____ The records
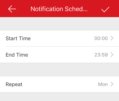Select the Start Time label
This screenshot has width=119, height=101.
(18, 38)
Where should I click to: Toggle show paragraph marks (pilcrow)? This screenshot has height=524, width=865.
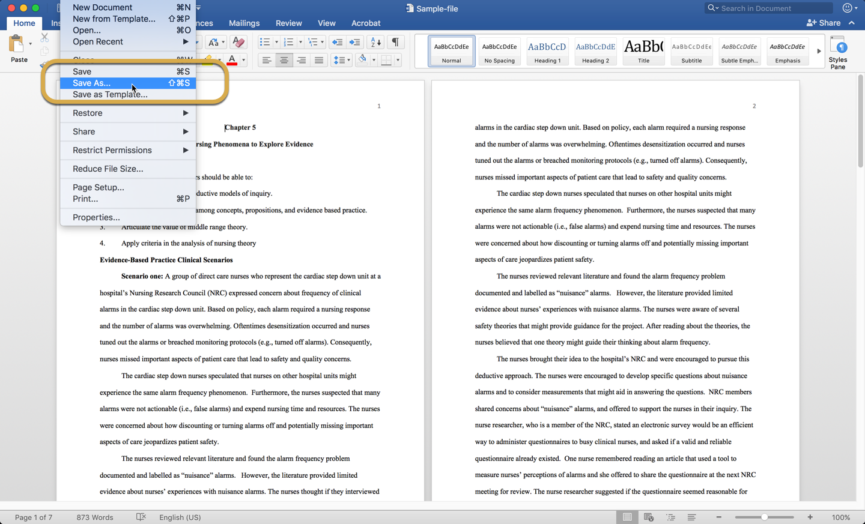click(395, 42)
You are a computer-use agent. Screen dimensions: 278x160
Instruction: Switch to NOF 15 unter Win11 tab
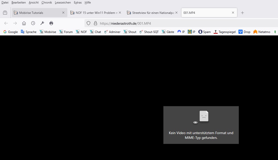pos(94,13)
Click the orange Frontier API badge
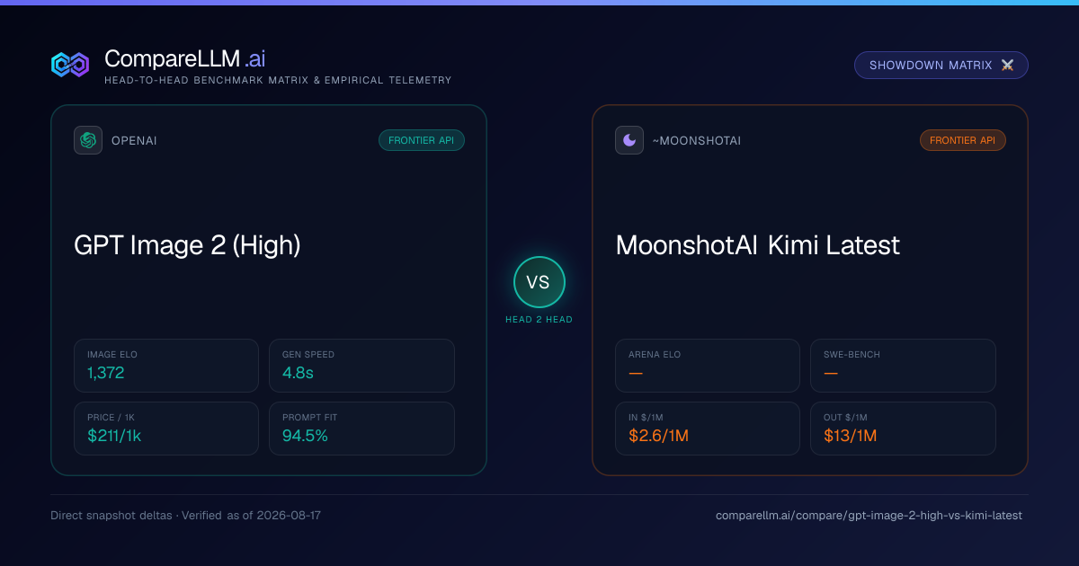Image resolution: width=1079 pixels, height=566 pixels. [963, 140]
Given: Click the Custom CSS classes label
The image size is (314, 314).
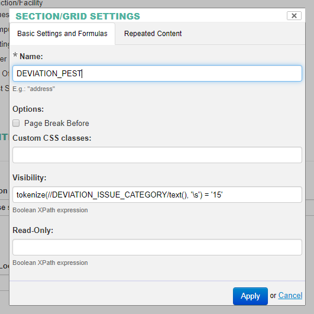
________
*About this task*.
Where the line containing "You are a computer-use" appears, begin writing out the lines word for word, and continue through the last line of the data, leaving out pictures.

*Written response*.
You are a computer-use agent. Screen dimensions: 278x160
Instruction: Switch to NOF 15 unter Win11 tab
pos(94,13)
Click the orange Frontier API badge
Image resolution: width=1079 pixels, height=566 pixels. [963, 140]
Given: Click the Custom CSS classes label
The image size is (314, 314).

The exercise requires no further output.